No domingo, Fernández fez um pedido especial aos pequenos e médios empresários, alicerces para a reativação da economia. “Peço que não demitam, nós lhes daremos vantagens para que cresçam. Isso significa também moratórias para as dívidas tributárias e previdenciárias que tenham. Daremos ajuda para que fiquem de pé”, comentou o mandatário, em entrevista à Rádio Mitre. “Na lei da reorganização econômica, as PMEs (pequenas e médias empresas) serão muito favorecidas, principalmente no tratamento tributário”, assegurou.

Metas e realidades do governo

Saiba quais são as medidas anunciadas e previstas pela Casa Rosada

Exportações agrárias

No último sábado, o presidente argentino, Alberto Fernández, publicou decreto que anula o esquema de retenção de quatro pesos por dólar exportado. O governo impôs uma porcentagem fixa de 9% para cada dólar exportado.

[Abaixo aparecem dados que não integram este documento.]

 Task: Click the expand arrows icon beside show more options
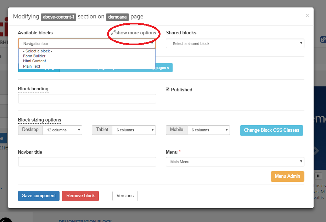tap(113, 33)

Imposto sobre compras em dólares

A Casa Rosada estuda um imposto de 30% sobre compras com cartão de crédito realizadas no exterior. O imposto recai sobre pacotes turísticos e contratações de diárias em hotéis. Além de proteger as reservas de dívidas, a medida busca fomentar o turismo interno.

Imposto sobre empresas

O governo também cobrará imposto especial sobre empresas que efetuarem saques de dinheiro em efetivo. Ao mesmo tempo, serão aplicadas deduções para melhorar a renda de seus funcionários.

Isenções fiscais

O pacote de leis prevê moratórias e isenções fiscais para pequenas e médias empresas. Os setores mais pobres também serão beneficiados com devoluções fiscais. Todas as dívidas dessas empresas entrarão em novo plano de pagamentos: seis meses para começar a pagar e 10 anos de prazo.

Demissões

Por meio de decreto, o chefe de Estado impôs um freio às demissões durante seis meses, estabelecendo a obrigação de pagar o dobro da indenização em caso de demissão sem justa causa.

Poderes extraordinários

Fernández solicitará ao Congresso a concessão de poderes especiais para renegociar a dívida de US$ 44 bilhões, contraída com o Fundo Monetário Internacional (FMI) e com detentores privados de títulos em dólares e em pesos. O governo também deseja poderes extraordinários para “refazer a estrutura tarifária” e suavizar parcialmente aumentos de até 1.600% aprovados pela gestão anterior nas tarifas de água, eletricidade e transporte.

Emergência sanitária

O pacote de leis implementará um plano de emergência em saúde que incluirá a extensão dos planos de vacinação e maior cobertura de medicamentos, entre outros pontos. Também será aplicada a obrigatoriedade da imunização, principalmente contra o sarampo. Está prevista, ainda, a ampliação de um sistema de centros médicos cooperativos.

Aposentados

O projeto de lei pretende estabelecer emergência provisória ante a perda de poder aquisitivo dos aposentados com baixa renda. A ideia é construir novo índice, suspendendo o atual, e reforçar a aposentadoria mínima em um prazo de seis meses.

Redução de gastos públicos

O Executivo ficaria autorizado a unificar cargos e empresas públicas, para melhorar e diminuir “despesas supérfluas ou salários excessivos”.